Illica: “Zona rossa” di Accumoli
di Stefano Balconi e Claudia Maria Borgonovo

Dopo il terremoto del 24 agosto siamo stati chiamati a dare il nostro contributo quali tecnici abilitati al rilievo dei danni e alla valutazione dell’agibilità nell'emergenza post-sismica, e Illica è stata la nostra prima destinazione.
Presa visione delle istanze da evadere e organizzati i sopralluoghi da effettuare, superiamo i varchi della “zona rossa” di Illica accompagnati dai vigili del fuoco, Rocco e Roberto, che ringraziamo per la pazienza e la preziosa collaborazione. La prima immagine del paese è il cumulo di macerie di un edificio alla nostra destra posto sotto sequestro, perché lì ci sono state delle vittime.

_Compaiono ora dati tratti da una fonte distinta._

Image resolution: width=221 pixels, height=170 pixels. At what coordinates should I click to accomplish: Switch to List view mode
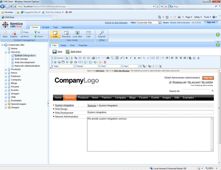point(88,34)
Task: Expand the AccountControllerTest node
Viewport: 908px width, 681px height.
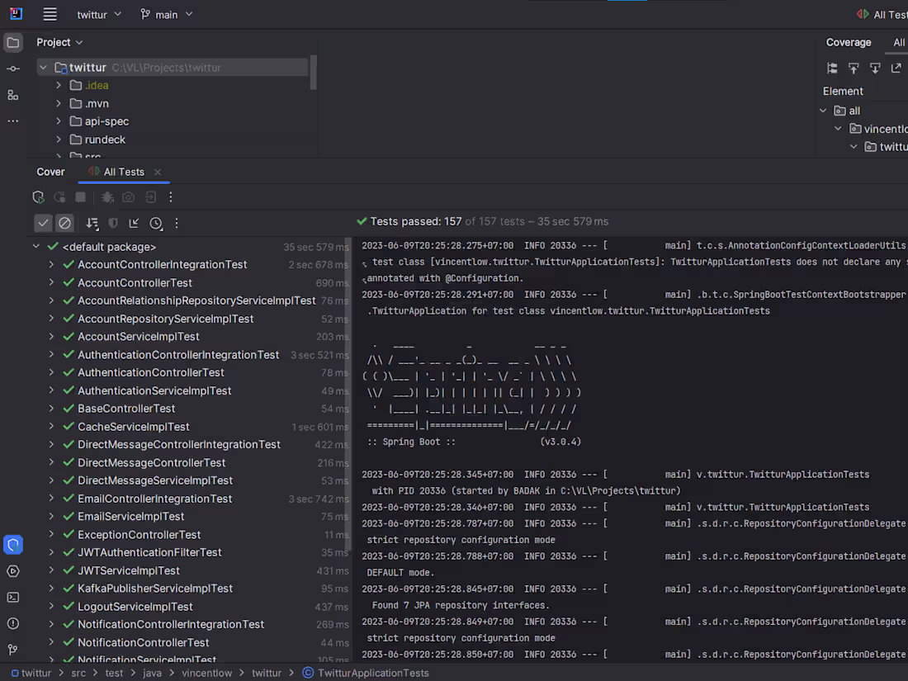Action: tap(51, 282)
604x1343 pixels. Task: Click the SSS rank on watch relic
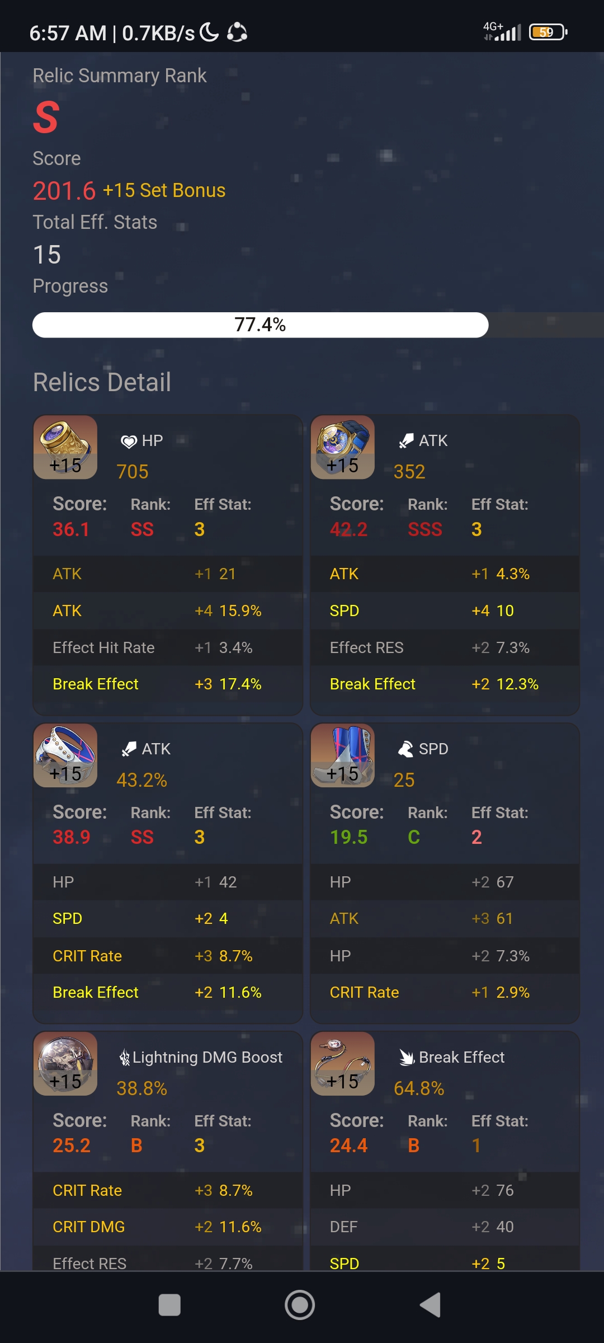point(424,529)

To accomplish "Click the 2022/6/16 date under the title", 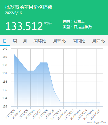I will pos(13,13).
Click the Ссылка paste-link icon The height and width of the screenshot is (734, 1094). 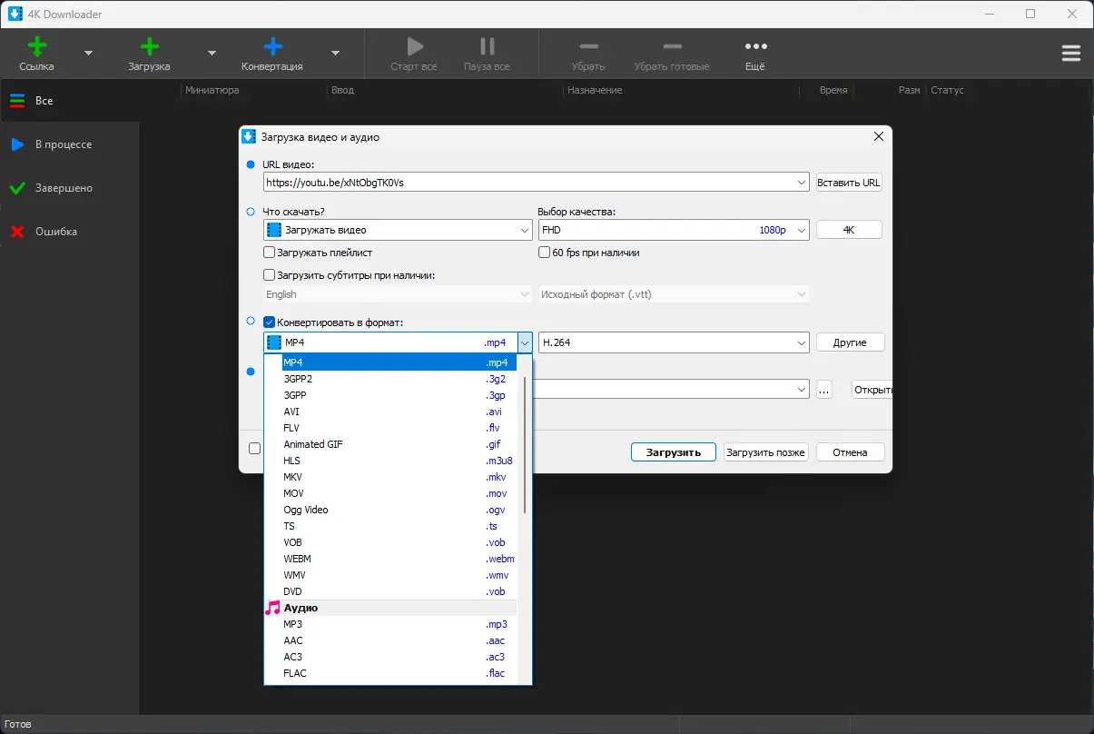[35, 45]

C’è il sole, anche se pallido, ma il paesaggio è desolante. Nulla resta a Illica di quel borgo di villeggiatura vitale e festoso qual era prima del 24 agosto e ci si rende presto conto che la maggior parte degli edifici sono stati profondamente danneggiati dal sisma: moltissimi sono totalmente o parzialmente crollati, e i pochi che dall’esterno paiono meno compromessi, una volta visionati dall’interno, mostrano danni che ne precludono completamente l’agibilità.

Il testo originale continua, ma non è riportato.